NG2⁺ microglia are in a state of active proliferation and contribute to microgliosis during microglial repopulation. (A) A diagram showing timeline for EdU administration in mice with injection of α-syn PFFs. (B) Immunofluorescent histochemical staining for NG2, IBA1, and EdU in α-syn PFF-induced PD model. (Scale bar, 50 μm.) (C) Quantitative data showing the percentage of EDU⁺ cells in NG2⁻ microglia (n = 5) or NG2⁺ microglia (n = 5) in α-syn PFF-treated animals. (D) Cytometric analysis of EdU⁺/NG2⁺/IBA1⁺ cells in α-syn PFF-induced PD model. (E) Quantitative data shown in D, NG2⁻ microglia (n = 5) and NG2⁺ microglia (n = 5). (F) Representative immunofluorescent staining for NG2 and IBA1 in WT mice during microglial repopulation post PLX5622 treatment. (Scale bar, 30 μm.) (G) Quantitative data shown in F, Day 0 post PLX5622 (n = 2), Day 3 post-PLX5622 (n = 3), Day 5 post-PLX5622 (n = 3). (H) A diagram showing timeline for microglia transplantation. (I) Immunofluorescent histochemical staining for IBA1 in the SN of mice received transplantation of NG2⁺ or NG2⁻ CX3CR1-EGFP microglia (P7).
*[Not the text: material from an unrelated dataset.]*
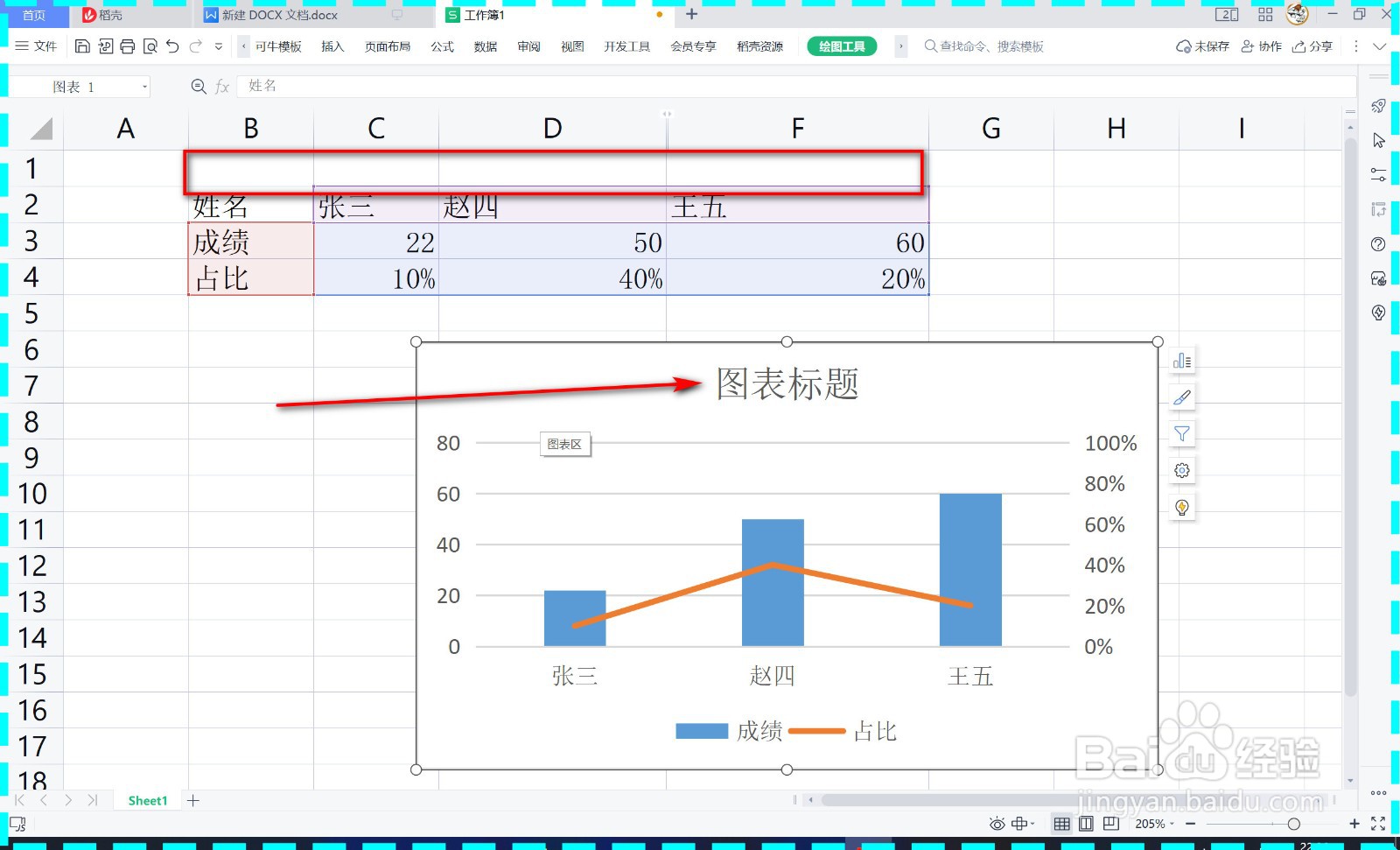Switch to the 数据 ribbon tab
The image size is (1400, 850).
pos(484,46)
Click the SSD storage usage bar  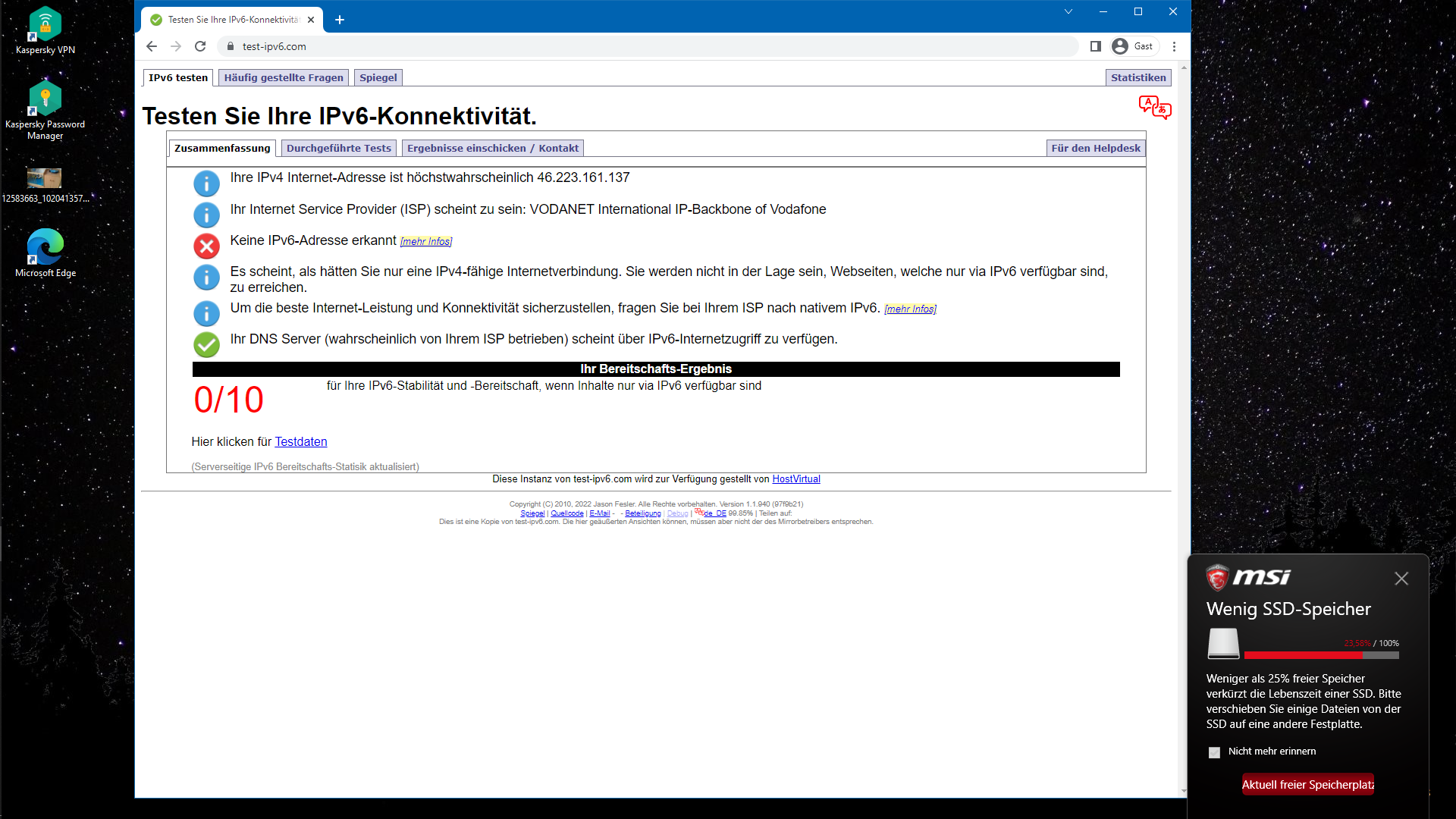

G indicates the graft. (Scale bar, 100 μm.) (J) Quantitative data showing the percentage of transplanted microglia derived from NG2⁺ microglia (n = 8) or NG2⁻ microglia (n = 8) in the region surrounding the graft (circled with dashed white lines). Data are presented as mean ± SEM. *P < 0.05; **P < 0.01; ***P < 0.001.